Breeding for specific qualities is a long process that takes a high level of dedication. Breeders the world over spend years trying to breed stronger, better producing animals and often the judge of a good producer is the strength of their animals' genetics.  

In the United States, breeders are taking standard dairy goats such as the LaMancha and Nubian and are crossing them with the Nigerian Dwarf to create breeds of miniature dairy goats. The desirable qualities of the Nigerian Dwarf serve to enhance the positive attributes of the standard goats and have encouraged a number of breeders to try their hand at developing these new breeds.  

To learn more about the this fascinating process, we talked with Paula Terrell of Creamcup Miniature LaManchas about why breeders have chosen to mix these breeds, and exactly how the breeding-up process works in developing purebred miniature dairy goats. 


In the miniature dairy goat world we have essentially five, or six depending on how you look at it, breeds that people are working with. Is any of the standard ADGA [American Dairy Goat Association] recognized breeds crossed with a Nigerian Dwarf, which is also an ADGA recognized breed, and the each individual breed has its own breed standard, just like the standard dairy goats do.  

The five basic ones are LaMancha, Alpine, Toggenburg, Nubian and Saanen, [Oberhasli]. We also have a very few number of Sables a couple people are working on and we have a couple of Miniature Guernsey, too, that people are working on but, there's only a couple of people actually starting to breed those.
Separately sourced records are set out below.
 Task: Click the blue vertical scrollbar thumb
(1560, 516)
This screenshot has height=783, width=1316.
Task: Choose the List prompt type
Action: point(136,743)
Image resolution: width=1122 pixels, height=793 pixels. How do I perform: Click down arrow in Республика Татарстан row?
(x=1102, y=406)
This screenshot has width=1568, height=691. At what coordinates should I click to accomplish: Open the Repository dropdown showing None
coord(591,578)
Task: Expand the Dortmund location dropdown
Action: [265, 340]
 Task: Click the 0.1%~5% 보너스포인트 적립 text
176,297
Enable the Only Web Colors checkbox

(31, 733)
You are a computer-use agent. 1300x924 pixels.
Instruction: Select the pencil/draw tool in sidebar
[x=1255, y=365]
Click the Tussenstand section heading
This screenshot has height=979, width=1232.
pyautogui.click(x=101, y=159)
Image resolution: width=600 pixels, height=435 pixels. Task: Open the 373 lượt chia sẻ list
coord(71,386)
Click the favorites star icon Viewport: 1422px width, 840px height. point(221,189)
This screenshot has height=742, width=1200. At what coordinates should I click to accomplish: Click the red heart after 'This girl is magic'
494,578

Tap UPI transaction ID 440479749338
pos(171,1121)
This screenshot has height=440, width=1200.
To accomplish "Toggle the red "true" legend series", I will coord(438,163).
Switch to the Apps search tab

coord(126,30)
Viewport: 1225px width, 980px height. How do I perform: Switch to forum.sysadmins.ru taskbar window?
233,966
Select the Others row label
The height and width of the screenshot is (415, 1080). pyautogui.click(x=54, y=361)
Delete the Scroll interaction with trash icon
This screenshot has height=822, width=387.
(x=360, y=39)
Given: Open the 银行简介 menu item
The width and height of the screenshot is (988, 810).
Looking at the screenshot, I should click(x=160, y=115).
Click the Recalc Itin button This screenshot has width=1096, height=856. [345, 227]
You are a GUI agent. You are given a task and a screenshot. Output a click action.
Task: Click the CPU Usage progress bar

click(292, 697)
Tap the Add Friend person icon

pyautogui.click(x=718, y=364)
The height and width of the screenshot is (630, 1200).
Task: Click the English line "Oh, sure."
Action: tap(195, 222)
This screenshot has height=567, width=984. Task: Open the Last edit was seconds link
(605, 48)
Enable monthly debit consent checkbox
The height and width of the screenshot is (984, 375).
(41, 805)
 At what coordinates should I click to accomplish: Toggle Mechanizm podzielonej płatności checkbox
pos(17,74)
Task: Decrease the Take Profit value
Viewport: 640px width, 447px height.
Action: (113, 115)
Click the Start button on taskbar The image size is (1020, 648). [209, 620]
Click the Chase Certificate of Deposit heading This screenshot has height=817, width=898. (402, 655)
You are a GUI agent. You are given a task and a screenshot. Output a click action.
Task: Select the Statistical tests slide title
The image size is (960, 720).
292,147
Most recently the most popular breeds of course are the Nubian and the LaMancha.  

In most cases, the breed standards for the miniature goats are very similar to those standards that are used by standard goat registries the visual characteristics. The heads and ears are virtually the same as the standards type.  

We do encourage the retention of the Nigerian characteristics that was one of the reasons that Nigerians were chosen to help develop these breeds, such as being multiparous, breeding out of season and the higher butterfat that they contribute to the miniature goats.  

They also encourage the retention of some of the other physical characteristics like greater body capacity, and more ruggedness, and better feet and legs than a lot of the standard dairy goats sometimes carry, so we don't consider them to be the miniature dairy goes to be replicas of standard dairy goats in every way; we consider them to be a smaller version of dairy goat which has those characteristics of the parent breeds, both of them including the Nigerian.  

Basically the whole mini program and development of through the generations mimics the way ADGA set up the LaMancha herd book in the beginning, and the way it continues to be to this way in the miniature goats.  

It's the same basically the same process; first two generations are in the Experimental herd book, the third and fourth and fifth generation are what we consider to be Americans, and are registered in an American herd book, and then when you hit six generations, if the animal conforms to the breed standard for their breed then they're considered purebred.  

In essence it sort of reproduces the tenth generation cross rule that was the basis for the American Dairy Goat Association herd books established back in the very beginning of the American Dairy Association before it was ADGA. It's a very similar process and we feel by the time we get to nine or ten generations that breed true with breed character that's that's consistent and obvious there are equivalent of purebred for that brief or whichever breed it happens to be such as Nubian or LaMancha.